- [Listing]
╔══

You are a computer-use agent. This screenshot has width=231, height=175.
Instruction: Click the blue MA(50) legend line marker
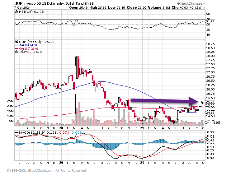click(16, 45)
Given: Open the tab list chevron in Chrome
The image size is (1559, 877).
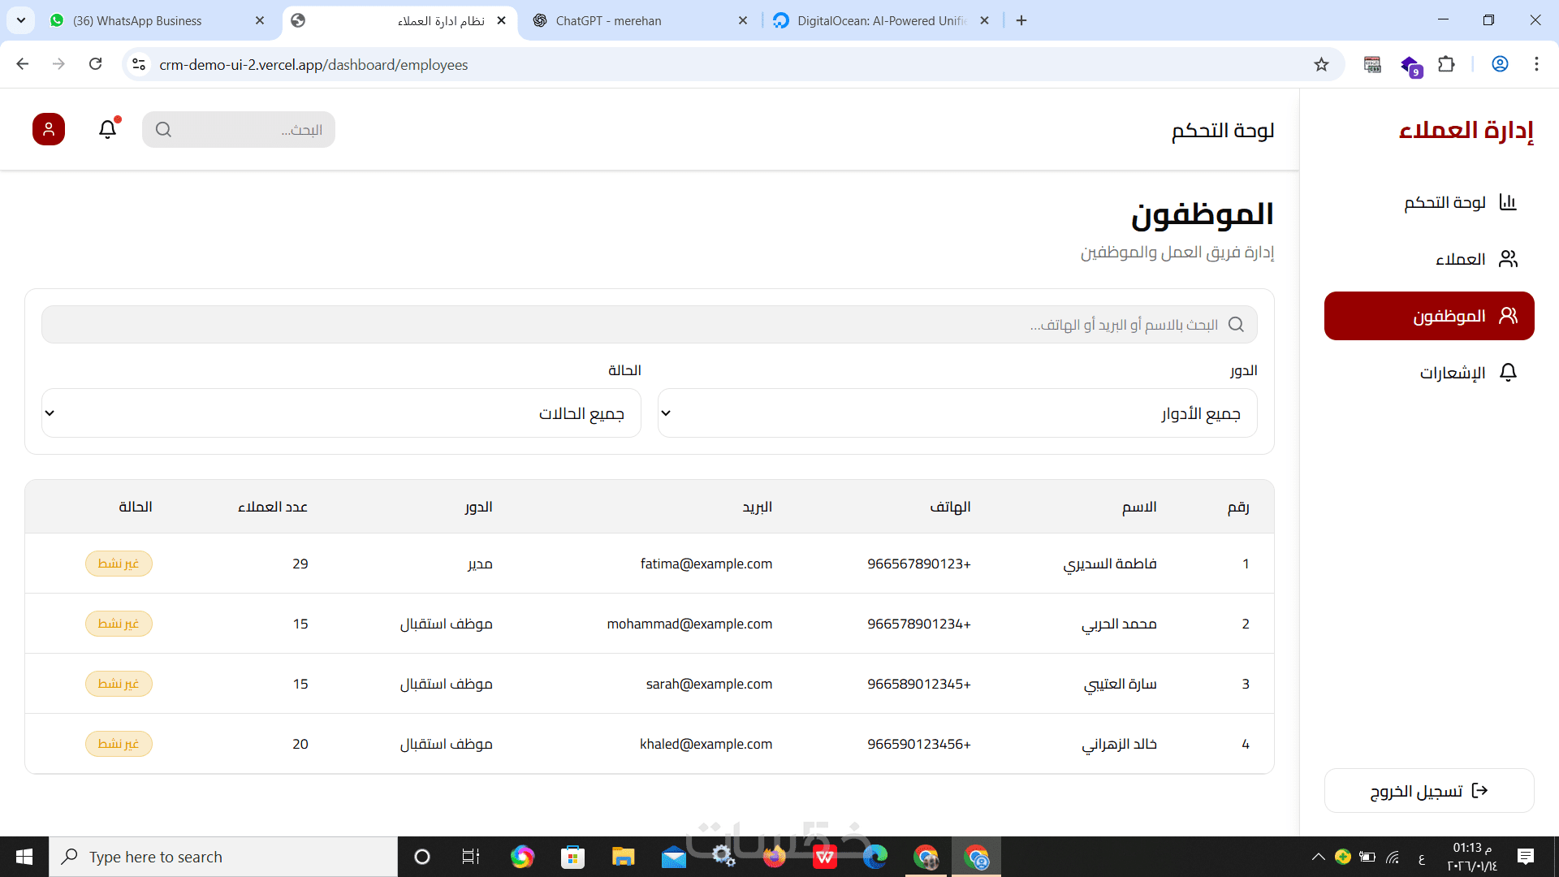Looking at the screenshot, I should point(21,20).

╚══
╔══

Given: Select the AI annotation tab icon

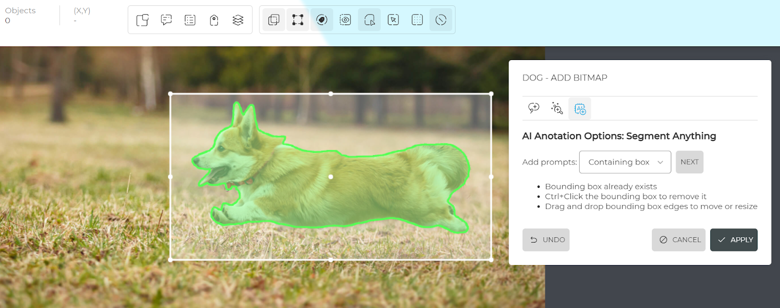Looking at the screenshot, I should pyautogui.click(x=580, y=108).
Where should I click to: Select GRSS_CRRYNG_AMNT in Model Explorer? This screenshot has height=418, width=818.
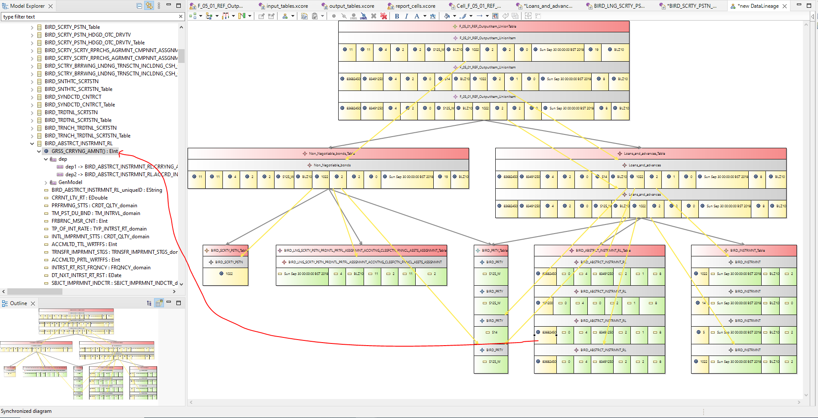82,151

╚══

- [What is needed]
Convert the listing above, from the line containing "You are a computer-use" through the line containing "Looking at the screenshot, I should point(21,20).", into a two-column CSV with the headers instruction and answer. Make one row per entry, put each value in a single quoted field with line breaks replaced by spaces, and leave the pictures out.

- [The reply]
instruction,answer
"You are a computer-use agent. This screenshot has width=231, height=175. Instruction: Click the blue MA(50) legend line marker","click(16, 45)"
"Given: Open the tab list chevron in Chrome The image size is (1559, 877).","Looking at the screenshot, I should point(21,20)."